“Final” Guidance for Retirement Investors and Trusted Retirement Investment Professionals
December 21, 2020
We are in the midst of a historic wave of retirements at a time when individual saving and investment for retirement has largely replaced the pensions past generations relied upon in retirement. At the same time, investment alternatives abound, fee structures are complicated, and markets are volatile. What are a retirement investor and their trusted advisor to do?
In its continuing efforts to protect retirement investors and provide guidance to investment professionals, the Department of Labor recently released its new rule, “Improving Investment Advice for Workers & Retiree Exemption,”[i] scheduled to become effective after the January change in administration in Washington, D.C.
The Rule is broad in scope and today we focus on a single aspect of the Rule – advice and decisions related to the rollover of an employer retirement plan (technically referred to as a “Title I Plan”) to an individual retirement account (“IRA”) for a fee that varies based on investment advice. Rollovers of this type are estimated to total approximately $2.4 trillion from 2016 to 2020.[ii]

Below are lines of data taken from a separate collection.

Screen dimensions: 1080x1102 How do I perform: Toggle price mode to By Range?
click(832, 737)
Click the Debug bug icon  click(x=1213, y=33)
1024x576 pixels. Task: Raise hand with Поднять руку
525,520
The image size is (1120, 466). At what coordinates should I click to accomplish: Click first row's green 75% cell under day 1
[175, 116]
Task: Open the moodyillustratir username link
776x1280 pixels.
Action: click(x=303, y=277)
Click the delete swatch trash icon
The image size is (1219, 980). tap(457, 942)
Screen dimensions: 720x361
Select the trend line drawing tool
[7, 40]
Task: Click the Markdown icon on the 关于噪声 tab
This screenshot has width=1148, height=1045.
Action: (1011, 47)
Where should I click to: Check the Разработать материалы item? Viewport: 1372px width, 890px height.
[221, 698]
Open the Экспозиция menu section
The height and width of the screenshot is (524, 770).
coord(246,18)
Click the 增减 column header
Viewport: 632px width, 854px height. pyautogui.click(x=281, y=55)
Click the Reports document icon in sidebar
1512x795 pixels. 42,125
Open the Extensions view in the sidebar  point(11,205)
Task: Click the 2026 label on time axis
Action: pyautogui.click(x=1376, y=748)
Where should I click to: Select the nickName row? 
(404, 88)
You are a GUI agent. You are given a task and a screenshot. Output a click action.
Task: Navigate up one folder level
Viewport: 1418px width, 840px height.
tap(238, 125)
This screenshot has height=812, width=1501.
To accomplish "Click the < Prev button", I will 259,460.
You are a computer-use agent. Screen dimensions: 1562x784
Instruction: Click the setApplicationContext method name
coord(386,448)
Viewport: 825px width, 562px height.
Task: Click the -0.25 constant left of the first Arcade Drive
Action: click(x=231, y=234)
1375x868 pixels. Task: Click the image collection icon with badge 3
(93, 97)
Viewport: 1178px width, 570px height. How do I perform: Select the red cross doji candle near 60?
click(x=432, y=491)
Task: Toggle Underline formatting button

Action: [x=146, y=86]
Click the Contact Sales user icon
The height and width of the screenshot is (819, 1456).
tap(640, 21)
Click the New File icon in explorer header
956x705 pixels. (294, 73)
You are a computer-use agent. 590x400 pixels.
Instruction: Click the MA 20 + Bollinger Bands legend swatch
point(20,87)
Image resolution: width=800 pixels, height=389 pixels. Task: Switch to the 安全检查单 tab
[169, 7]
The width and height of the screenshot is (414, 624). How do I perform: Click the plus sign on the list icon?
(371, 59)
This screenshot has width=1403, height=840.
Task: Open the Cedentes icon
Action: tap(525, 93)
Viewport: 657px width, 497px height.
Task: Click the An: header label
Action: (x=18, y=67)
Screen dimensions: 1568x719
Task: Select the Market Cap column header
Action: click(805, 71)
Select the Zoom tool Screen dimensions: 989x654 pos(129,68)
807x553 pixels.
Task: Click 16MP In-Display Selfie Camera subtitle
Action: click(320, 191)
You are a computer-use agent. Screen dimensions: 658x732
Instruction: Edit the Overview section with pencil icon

Variable fees, which would otherwise not be permissible under the applicable laws, are allowed if the requirements of the Rule are met (the “Exemption”).
Important to Know:
- Impartial Conduct Standards – The Impartial Conduct Standards are the cornerstone of the Exemption under the new Rule. In short, the investment advice given by an investment professional to a retirement investor is to be in the best interest of the retirement investor at the time it is given. It must place the interests of the retirement investor ahead of that of the investment professional and the financial institution. Where might these interests potentially conflict? When the fee charged varies based on the investment advice or investment is made in proprietary products of the financial institution are two common occurrences.
- Reasonable Compensation and Best Execution – Financial institutions may charge reasonable compensation. As securities laws require, the financial institution and investment professional are to seek the best execution of investment transactions.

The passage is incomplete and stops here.